The insurance implications of digital healthcare

By Jason Contant | March 5, 2019 | Last updated on October 2, 2024
3 min read

As the digital healthcare market continues to evolve, the insurance industry in Canada should consider gaps or exclusions in current policies and the need for a bespoke option.

Digital healthcare will include a focus on two areas:

  • Telemedicine – remote consultation by a physician
  • E-prescribing – Allowing a patient to have their prescription signed off online before picking it up from a pharmacy.

From an insurance standpoint, the main issue is that exposures in this area span across multiple underwriting teams, said Tim Boyce, healthcare team leader with specialist insurer CFC Underwriting, in an interview Monday. For example, medical malpractice policy triggers have remained static, while cyber insurers exclude all forms of bodily injury.

“If a patient’s surgical procedure is delayed or they can’t get their repeat prescription, what is the knock-on effect of that?” Boyce asked. “We have seen bodily injury claims arising out of those things.

“The key here is there is going to be lots and lots of grey areas present with an insurance placement or, worse still, we’ll see finger-pointing between three or more insurers over the proximate causation of a loss and who’s going to cover.”

Some companies are even leveraging artificial intelligence to deliver digital healthcare services via technology like chatbots, “which obviously does present an even bigger issue because if something goes wrong with the AI, how long does it take for it to be identified?” Boyce asked. “It could be days, months or even years and in healthcare, those delays could have a serious consequence.”

If a physician makes a misdiagnosis, it can be pinpointed; if a product like a medical device makes an incorrect read, it can be pinned back to the manufacturer. “But what about artificial intelligence? Who do you blame when that goes wrong?” Boyce asked.

From an errors and omissions perspective, brokers may be dealing with a company that is offering telemedicine and leveraging AI, but “if they don’t know there’s a bespoke option, they’ll try and source a medical malpractice policy, they’ll get a tech policy and a cyber policy,” Boyce said. “Those three policies, if they’re not looked at by the same underwriter, they’re probably not going to talk to each other.”

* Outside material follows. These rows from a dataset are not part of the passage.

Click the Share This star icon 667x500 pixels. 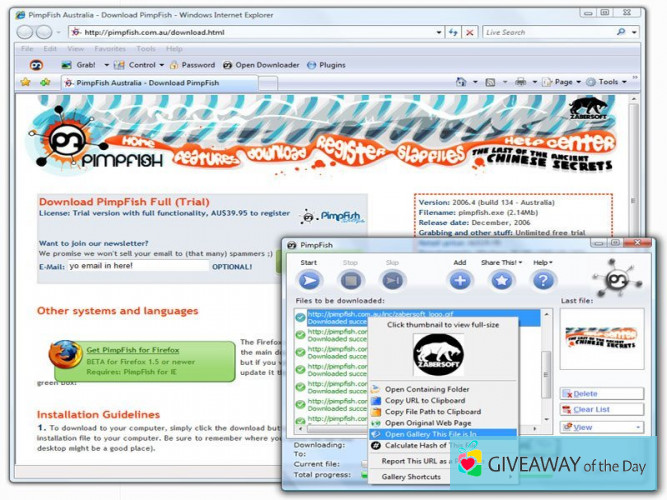click(500, 280)
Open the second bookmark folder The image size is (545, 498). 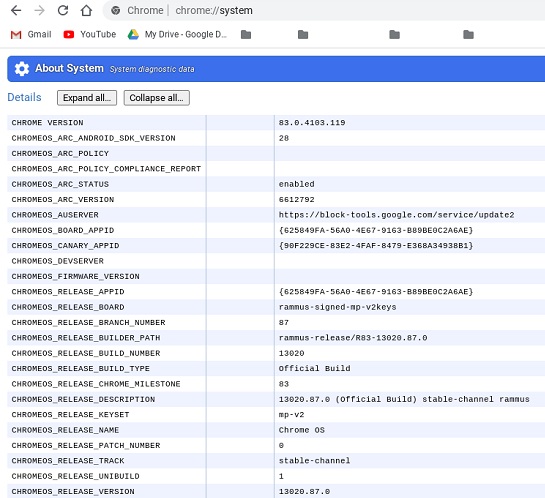pos(303,34)
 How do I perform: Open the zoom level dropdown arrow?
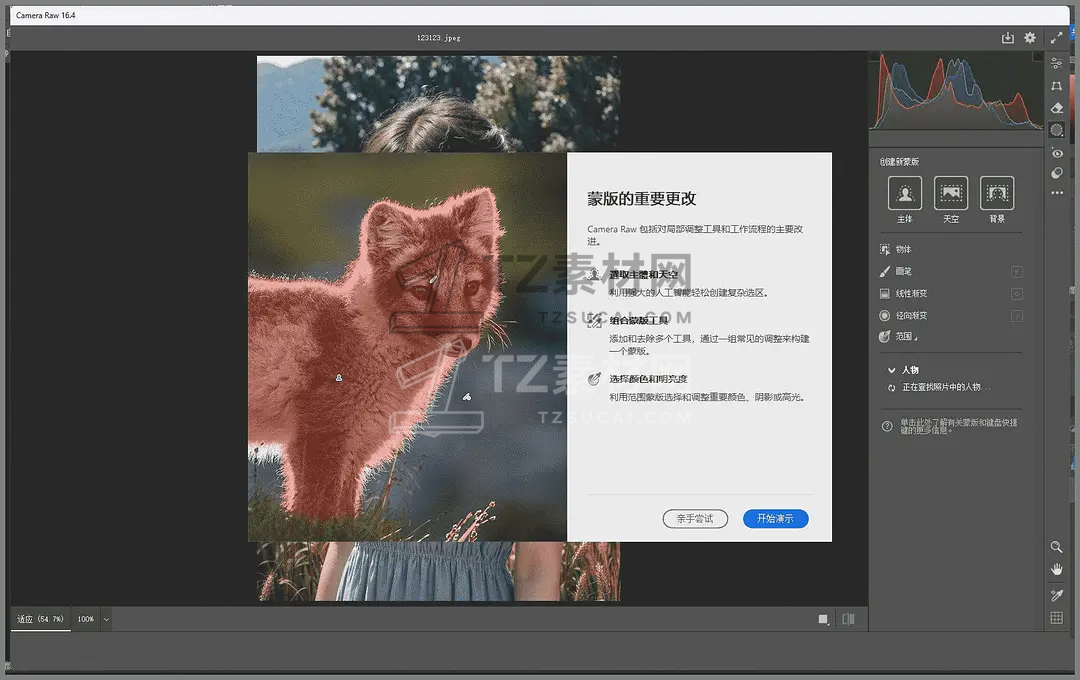[106, 619]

What is needed is a bespoke option that covers, for example, bodily injury that arises from cyber events and system outages. CFC Underwriting offers such a product in the United States already and will launch it in Canada and the United Kingdom next month.

Currently, AI is only being used for assisted diagnosis at the moment. The chatbots are very, very conservative and their tendency is to send them to a doctor for consultation if there is a problem, Boyce reported. In the future, he predicts telemedicine will continue to evolve and will “100% redefine the way healthcare is delivered in the future.

“It won’t be long before you have some of these digital healthcare companies that don’t have the adequate coverage in place because they haven’t bought a specialist policy,” Boyce said. “Making sure they get a bespoke option will all of the key coverages in it is a really important point. It bridges across multiple underwriting teams.”